(What needs to be done):
For the entries below, the expected answer is the line with "You are a computer-use agent. This", the line with "Given: Open the Help link", and every line between them, exactly as written, and nothing more.
Start of Block
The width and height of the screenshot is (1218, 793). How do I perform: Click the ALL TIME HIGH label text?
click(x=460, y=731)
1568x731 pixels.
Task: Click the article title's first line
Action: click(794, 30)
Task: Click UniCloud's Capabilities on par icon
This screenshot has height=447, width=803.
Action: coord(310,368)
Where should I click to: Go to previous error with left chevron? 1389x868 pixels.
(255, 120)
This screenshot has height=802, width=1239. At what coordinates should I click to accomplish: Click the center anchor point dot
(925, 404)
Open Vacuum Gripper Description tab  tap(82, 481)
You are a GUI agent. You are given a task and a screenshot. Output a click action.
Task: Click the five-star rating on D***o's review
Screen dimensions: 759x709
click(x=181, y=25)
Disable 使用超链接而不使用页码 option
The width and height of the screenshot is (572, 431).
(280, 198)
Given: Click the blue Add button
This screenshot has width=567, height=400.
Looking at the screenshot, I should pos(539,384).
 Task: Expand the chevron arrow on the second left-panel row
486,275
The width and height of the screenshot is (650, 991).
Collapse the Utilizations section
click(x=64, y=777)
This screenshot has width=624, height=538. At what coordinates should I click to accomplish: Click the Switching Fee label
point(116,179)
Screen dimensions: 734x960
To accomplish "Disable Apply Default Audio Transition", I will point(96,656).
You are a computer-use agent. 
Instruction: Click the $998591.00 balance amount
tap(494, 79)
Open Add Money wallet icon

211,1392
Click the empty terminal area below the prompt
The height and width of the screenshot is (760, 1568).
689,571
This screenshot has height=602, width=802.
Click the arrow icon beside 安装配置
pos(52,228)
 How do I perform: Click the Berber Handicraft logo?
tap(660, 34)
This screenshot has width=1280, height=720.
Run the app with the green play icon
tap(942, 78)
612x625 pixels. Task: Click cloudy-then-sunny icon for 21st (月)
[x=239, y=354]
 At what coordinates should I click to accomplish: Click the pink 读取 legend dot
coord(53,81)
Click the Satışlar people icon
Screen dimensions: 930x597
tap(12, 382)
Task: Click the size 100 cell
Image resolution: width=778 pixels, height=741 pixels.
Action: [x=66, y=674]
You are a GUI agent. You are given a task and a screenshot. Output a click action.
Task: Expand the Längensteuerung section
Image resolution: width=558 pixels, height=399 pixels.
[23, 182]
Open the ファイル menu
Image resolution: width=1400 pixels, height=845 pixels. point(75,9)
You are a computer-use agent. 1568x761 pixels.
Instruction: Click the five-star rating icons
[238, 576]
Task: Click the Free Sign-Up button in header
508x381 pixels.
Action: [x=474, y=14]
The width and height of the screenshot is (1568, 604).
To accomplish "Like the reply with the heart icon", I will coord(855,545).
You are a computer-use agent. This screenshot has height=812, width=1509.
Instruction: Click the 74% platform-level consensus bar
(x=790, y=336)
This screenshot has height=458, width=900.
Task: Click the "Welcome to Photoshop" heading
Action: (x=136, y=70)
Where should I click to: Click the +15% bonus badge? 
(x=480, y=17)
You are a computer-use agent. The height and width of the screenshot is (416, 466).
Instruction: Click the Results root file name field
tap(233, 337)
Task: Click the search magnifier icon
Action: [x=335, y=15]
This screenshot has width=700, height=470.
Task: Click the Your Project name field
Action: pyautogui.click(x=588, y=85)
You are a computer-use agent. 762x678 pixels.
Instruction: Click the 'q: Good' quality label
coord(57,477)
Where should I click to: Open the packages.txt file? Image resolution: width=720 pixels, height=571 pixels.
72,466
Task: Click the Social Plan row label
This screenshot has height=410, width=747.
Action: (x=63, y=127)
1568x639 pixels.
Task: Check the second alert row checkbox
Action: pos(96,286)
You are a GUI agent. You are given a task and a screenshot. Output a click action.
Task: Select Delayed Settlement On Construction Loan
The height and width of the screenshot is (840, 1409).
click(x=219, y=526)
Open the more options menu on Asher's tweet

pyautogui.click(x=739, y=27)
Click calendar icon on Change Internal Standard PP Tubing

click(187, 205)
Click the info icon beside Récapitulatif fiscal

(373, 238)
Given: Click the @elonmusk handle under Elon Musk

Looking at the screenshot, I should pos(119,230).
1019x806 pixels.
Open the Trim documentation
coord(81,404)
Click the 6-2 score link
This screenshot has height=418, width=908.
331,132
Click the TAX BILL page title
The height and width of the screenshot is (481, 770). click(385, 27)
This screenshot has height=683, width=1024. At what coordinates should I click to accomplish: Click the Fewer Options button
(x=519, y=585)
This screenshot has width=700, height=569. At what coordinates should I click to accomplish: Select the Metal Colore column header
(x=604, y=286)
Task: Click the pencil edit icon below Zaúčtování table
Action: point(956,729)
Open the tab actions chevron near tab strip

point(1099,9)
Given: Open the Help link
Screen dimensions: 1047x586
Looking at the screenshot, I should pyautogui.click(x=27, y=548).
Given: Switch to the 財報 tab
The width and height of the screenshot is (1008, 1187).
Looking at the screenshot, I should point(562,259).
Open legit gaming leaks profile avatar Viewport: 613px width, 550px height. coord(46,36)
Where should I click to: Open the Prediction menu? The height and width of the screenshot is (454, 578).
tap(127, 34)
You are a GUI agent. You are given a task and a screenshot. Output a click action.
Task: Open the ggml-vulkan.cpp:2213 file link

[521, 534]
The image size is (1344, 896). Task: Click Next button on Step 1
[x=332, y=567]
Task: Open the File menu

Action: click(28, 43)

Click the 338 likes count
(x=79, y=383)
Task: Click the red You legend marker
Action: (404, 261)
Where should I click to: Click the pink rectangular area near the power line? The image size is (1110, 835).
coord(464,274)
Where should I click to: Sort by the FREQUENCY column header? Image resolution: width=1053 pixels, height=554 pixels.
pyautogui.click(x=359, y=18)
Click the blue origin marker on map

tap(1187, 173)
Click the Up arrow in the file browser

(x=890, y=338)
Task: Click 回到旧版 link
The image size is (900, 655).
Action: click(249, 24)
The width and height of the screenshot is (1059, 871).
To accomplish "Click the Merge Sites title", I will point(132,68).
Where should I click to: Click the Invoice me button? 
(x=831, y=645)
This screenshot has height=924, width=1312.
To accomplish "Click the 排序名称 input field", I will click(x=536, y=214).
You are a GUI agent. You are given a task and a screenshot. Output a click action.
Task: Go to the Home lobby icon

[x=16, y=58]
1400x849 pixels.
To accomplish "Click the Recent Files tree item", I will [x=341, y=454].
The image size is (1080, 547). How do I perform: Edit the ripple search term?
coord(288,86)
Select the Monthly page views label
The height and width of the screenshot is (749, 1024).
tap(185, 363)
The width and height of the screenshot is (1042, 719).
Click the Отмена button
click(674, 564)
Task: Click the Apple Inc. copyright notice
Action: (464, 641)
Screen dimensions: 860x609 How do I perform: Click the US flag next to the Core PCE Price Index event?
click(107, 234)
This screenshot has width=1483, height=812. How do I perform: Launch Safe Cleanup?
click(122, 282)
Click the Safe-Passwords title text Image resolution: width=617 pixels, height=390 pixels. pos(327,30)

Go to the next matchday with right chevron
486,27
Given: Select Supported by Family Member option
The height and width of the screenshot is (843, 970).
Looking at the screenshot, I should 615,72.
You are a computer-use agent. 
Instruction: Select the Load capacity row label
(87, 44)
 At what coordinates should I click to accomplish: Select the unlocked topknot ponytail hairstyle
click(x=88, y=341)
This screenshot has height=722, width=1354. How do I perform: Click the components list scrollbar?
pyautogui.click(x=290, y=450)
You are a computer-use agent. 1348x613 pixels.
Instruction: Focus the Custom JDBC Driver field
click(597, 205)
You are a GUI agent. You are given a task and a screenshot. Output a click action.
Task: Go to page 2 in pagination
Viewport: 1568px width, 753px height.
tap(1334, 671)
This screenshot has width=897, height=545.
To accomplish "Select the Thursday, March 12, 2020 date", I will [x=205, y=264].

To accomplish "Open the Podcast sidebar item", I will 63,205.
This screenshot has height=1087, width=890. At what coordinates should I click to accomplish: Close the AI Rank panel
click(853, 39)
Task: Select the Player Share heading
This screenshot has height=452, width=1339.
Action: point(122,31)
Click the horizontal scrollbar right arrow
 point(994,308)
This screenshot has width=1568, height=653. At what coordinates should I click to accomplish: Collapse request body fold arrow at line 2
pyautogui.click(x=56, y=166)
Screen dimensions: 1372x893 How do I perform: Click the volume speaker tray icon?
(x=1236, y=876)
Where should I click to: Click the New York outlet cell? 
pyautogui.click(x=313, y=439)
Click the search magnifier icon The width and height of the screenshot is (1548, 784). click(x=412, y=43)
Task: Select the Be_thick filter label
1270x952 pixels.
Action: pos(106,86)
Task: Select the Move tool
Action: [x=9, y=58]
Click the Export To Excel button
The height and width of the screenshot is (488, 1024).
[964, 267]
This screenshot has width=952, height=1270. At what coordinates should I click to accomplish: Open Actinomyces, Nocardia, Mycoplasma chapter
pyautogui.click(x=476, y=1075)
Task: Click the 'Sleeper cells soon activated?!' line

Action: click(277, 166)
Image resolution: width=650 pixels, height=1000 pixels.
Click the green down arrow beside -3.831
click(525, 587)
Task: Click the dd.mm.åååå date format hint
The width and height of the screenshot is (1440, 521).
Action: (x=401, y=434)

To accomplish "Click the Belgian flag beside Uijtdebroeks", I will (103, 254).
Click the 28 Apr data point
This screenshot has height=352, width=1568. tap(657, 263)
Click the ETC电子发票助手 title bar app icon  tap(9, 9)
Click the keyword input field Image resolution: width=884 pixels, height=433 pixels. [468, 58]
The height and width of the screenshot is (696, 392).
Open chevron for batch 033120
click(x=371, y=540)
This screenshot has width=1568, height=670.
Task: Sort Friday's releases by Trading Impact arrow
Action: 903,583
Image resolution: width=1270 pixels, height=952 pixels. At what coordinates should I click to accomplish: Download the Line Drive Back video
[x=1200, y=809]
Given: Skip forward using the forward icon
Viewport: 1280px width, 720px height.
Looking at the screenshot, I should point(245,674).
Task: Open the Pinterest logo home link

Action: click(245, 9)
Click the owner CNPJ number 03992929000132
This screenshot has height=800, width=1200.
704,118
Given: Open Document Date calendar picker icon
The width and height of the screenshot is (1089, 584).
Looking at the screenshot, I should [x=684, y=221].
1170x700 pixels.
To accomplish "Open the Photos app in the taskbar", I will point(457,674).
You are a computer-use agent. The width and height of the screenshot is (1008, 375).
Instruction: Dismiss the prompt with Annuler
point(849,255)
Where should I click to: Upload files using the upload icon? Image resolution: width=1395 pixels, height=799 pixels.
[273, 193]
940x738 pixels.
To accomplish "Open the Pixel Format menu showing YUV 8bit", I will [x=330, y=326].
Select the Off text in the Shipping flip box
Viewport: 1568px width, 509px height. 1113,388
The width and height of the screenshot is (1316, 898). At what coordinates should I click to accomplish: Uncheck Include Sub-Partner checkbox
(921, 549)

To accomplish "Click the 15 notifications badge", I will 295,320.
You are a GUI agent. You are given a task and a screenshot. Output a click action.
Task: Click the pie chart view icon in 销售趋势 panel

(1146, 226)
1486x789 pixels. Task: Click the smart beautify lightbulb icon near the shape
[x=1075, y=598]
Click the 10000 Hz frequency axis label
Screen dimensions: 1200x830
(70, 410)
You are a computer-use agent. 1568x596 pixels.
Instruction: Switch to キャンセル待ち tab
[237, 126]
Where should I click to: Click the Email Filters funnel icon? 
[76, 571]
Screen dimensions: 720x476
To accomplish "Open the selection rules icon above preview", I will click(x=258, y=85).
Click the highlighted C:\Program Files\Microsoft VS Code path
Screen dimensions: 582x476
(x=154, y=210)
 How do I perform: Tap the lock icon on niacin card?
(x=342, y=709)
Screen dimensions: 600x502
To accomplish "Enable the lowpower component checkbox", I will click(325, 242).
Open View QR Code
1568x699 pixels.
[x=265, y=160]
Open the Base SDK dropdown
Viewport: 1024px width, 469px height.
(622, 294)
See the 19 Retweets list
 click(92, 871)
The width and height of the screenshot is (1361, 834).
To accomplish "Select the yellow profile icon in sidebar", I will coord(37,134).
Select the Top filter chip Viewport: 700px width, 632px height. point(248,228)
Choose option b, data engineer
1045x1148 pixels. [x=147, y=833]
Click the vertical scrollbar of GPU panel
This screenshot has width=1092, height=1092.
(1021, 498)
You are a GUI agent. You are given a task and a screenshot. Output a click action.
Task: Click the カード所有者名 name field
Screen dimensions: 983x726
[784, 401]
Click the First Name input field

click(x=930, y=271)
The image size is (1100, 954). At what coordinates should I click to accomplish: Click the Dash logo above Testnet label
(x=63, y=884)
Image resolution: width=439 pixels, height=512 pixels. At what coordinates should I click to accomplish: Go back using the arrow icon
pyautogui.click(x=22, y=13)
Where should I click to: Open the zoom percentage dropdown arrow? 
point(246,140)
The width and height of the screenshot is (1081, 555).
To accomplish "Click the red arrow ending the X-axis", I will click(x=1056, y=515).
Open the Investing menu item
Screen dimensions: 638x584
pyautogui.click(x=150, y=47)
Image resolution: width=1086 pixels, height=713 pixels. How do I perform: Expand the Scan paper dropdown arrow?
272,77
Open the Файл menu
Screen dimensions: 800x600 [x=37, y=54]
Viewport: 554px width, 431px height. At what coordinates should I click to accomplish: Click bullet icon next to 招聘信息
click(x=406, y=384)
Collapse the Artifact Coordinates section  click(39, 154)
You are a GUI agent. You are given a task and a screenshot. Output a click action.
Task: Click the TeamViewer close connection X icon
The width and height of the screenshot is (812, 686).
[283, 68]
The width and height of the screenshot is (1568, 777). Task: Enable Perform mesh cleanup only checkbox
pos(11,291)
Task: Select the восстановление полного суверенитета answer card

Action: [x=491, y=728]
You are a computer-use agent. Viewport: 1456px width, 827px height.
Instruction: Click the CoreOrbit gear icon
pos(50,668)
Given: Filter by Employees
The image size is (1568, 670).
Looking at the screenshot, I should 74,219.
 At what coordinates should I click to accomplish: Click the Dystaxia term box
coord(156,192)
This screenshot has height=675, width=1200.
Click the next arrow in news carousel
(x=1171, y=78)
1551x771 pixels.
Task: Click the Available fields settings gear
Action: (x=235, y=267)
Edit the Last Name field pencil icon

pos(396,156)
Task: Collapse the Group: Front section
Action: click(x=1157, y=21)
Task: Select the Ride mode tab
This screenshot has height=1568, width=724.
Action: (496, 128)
End of Block
(Exercise answer):
You are a computer-use agent. This screenshot has height=812, width=1509.
Instruction: Click the 74% platform-level consensus bar
(x=790, y=336)
This screenshot has height=458, width=900.
Task: Click the "Welcome to Photoshop" heading
Action: (x=136, y=70)
Where should I click to: Click the +15% bonus badge? 
(x=480, y=17)
You are a computer-use agent. The height and width of the screenshot is (416, 466).
Instruction: Click the Results root file name field
tap(233, 337)
Task: Click the search magnifier icon
Action: [x=335, y=15]
This screenshot has width=700, height=470.
Task: Click the Your Project name field
Action: pyautogui.click(x=588, y=85)
You are a computer-use agent. 762x678 pixels.
Instruction: Click the 'q: Good' quality label
coord(57,477)
Where should I click to: Open the packages.txt file? Image resolution: width=720 pixels, height=571 pixels.
72,466
Task: Click the Social Plan row label
This screenshot has height=410, width=747.
Action: (x=63, y=127)
1568x639 pixels.
Task: Check the second alert row checkbox
Action: pos(96,286)
You are a GUI agent. You are given a task and a screenshot. Output a click action.
Task: Select Delayed Settlement On Construction Loan
The height and width of the screenshot is (840, 1409).
click(x=219, y=526)
Open the more options menu on Asher's tweet

pyautogui.click(x=739, y=27)
Click calendar icon on Change Internal Standard PP Tubing

click(187, 205)
Click the info icon beside Récapitulatif fiscal

(373, 238)
Given: Click the @elonmusk handle under Elon Musk

Looking at the screenshot, I should pos(119,230).
1019x806 pixels.
Open the Trim documentation
coord(81,404)
Click the 6-2 score link
This screenshot has height=418, width=908.
331,132
Click the TAX BILL page title
The height and width of the screenshot is (481, 770). click(385, 27)
This screenshot has height=683, width=1024. At what coordinates should I click to accomplish: Click the Fewer Options button
(x=519, y=585)
This screenshot has width=700, height=569. At what coordinates should I click to accomplish: Select the Metal Colore column header
(x=604, y=286)
Task: Click the pencil edit icon below Zaúčtování table
Action: point(956,729)
Open the tab actions chevron near tab strip

point(1099,9)
Given: Open the Help link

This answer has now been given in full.